Within this conception, the colonized subject, the non-European Other,
becomes an object to study. Knowledge can be generated about them without their contribution. Their intelligence is measured, their ‘rituals’ studied and ‘understood’, their ‘superstition’ exploited. Their knowledge, their language, their traditions are evaluated on a weighted scale, one that defines European values as civilization itself. A people are understood, thus, through the eyes of their oppressors.
It’s a fundamental disempowering – one that refuses a people the right to
define even themselves. Instead they’re defined in negation – against the civilization of Europe.
Consider the sheer defensiveness of ‘I, Rigoberta Menchu’ whenever it comes to anything that might be judged according to European standards. ‘That’s
why they call us polytheistic. But we’re not polytheistic… or if we are, it’s
good, because it’s our culture, our customs.’ She says, apprehending the idea
that polytheism, on the European scale, veers close to the barbaric end.

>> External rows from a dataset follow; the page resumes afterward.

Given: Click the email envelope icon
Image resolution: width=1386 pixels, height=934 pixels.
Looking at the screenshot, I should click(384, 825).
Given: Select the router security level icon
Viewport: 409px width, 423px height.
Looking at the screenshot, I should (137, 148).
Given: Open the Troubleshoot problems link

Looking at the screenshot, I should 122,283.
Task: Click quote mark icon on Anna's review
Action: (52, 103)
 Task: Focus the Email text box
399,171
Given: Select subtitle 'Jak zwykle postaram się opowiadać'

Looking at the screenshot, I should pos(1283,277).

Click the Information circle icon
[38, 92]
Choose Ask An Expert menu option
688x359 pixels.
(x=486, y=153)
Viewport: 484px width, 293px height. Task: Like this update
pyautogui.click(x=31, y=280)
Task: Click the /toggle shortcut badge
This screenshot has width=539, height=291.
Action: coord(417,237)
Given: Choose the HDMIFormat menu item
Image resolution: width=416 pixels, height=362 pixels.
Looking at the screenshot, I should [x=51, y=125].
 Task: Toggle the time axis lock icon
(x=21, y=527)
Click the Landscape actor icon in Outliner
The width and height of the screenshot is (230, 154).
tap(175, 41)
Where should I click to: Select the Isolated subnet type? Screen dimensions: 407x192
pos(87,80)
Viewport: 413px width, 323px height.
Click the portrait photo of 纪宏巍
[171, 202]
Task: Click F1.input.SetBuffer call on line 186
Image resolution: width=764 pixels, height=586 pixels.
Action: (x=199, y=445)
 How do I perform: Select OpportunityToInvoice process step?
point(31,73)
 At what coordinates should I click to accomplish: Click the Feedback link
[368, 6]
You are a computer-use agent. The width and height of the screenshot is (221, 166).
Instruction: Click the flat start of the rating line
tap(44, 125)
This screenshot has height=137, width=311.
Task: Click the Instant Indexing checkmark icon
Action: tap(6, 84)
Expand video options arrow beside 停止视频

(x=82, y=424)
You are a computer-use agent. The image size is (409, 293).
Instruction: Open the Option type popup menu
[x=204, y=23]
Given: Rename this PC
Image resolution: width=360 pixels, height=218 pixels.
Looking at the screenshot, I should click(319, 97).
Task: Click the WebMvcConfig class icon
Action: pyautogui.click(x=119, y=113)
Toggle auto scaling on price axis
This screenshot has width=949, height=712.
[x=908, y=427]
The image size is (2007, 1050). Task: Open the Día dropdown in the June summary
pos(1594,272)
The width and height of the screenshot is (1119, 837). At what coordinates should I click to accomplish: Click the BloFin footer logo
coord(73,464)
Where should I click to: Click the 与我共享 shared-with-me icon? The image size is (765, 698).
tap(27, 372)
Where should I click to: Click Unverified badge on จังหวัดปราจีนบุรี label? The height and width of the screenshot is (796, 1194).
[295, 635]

Rigoberta Menchu thus, speaks as a defense against this act of representation and evaluation on an unfair scale. In order to re-represent her people, Rigoberta must learn Spanish – her own language is invalid, ‘unworthy’ of an act of generating ‘legitimate’ knowledge. She describes – defends – her culture, her values, her traditions – her history. ‘It’s not true what the white people say,’ she says, paraphrasing the words of her elders, ‘that our ancestors didn’t defend themselves.’ She must explain that if her people are dirty, it is because they cannot afford soap, the time taken to wash their clothes or multiple pairs of clothing. That her people are not animals, they are merely driven to inhuman states by the exploitation of others.
She must not only defend her people against dehumanizing stereotypes, she
must describe a very different scale, one on which if she is polytheistic then
it is good, because it is hers.
Misrepresenting the Indian people and devaluing their knowledge is, within
the text, not just a theoretical concept of abstract knowledge production on an academic, anthropological or historical level but an exceptionally immediate and political act. The ‘ignorance’ of the Indian people in the language of their oppressors, the language of administration, renders them effectively mute to the world and allows others to speak for them in all manners of damaging ways, such as allowing the government to manipulate them into signing away their rights to their land.
The valuation of one language – one knowledge – over another serves as the valuation of one people and one culture over another, forming a justification of tyranny, one that under girds all others – that the Indians did not resist colonization – that they’re fundamentally lesser.